::: Exercise material :::
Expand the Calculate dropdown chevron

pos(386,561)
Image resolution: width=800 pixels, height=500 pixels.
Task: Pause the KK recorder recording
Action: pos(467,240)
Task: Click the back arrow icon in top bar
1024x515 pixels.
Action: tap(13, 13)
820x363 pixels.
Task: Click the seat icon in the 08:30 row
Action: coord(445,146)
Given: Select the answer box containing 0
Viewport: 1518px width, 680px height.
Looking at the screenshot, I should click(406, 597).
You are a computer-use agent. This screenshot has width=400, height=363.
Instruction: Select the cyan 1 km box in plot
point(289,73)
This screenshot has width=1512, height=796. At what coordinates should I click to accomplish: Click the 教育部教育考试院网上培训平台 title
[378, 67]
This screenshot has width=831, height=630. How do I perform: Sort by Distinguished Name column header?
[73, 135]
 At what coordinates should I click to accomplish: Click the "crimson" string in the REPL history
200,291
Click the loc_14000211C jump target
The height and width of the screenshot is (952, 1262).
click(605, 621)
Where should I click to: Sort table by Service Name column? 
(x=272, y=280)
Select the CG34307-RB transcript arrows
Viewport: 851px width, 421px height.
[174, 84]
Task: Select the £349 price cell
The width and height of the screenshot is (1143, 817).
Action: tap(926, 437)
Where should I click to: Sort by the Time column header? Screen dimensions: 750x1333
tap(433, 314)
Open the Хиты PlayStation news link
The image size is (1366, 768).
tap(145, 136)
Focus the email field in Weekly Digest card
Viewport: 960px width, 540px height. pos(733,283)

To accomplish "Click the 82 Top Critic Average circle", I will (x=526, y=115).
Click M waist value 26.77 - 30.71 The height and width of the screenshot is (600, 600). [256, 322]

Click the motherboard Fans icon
:::
> _Problem requirements_
Every record must be set down again exactly.

> _Output for this task_
Expand the Calculate dropdown chevron

pos(386,561)
Image resolution: width=800 pixels, height=500 pixels.
Task: Pause the KK recorder recording
Action: pos(467,240)
Task: Click the back arrow icon in top bar
1024x515 pixels.
Action: tap(13, 13)
820x363 pixels.
Task: Click the seat icon in the 08:30 row
Action: coord(445,146)
Given: Select the answer box containing 0
Viewport: 1518px width, 680px height.
Looking at the screenshot, I should click(406, 597).
You are a computer-use agent. This screenshot has width=400, height=363.
Instruction: Select the cyan 1 km box in plot
point(289,73)
This screenshot has width=1512, height=796. At what coordinates should I click to accomplish: Click the 教育部教育考试院网上培训平台 title
[378, 67]
This screenshot has width=831, height=630. How do I perform: Sort by Distinguished Name column header?
[73, 135]
 At what coordinates should I click to accomplish: Click the "crimson" string in the REPL history
200,291
Click the loc_14000211C jump target
The height and width of the screenshot is (952, 1262).
click(605, 621)
Where should I click to: Sort table by Service Name column? 
(x=272, y=280)
Select the CG34307-RB transcript arrows
Viewport: 851px width, 421px height.
[174, 84]
Task: Select the £349 price cell
The width and height of the screenshot is (1143, 817).
Action: tap(926, 437)
Where should I click to: Sort by the Time column header? Screen dimensions: 750x1333
tap(433, 314)
Open the Хиты PlayStation news link
The image size is (1366, 768).
tap(145, 136)
Focus the email field in Weekly Digest card
Viewport: 960px width, 540px height. pos(733,283)

To accomplish "Click the 82 Top Critic Average circle", I will (x=526, y=115).
Click M waist value 26.77 - 30.71 The height and width of the screenshot is (600, 600). [256, 322]

Click the motherboard Fans icon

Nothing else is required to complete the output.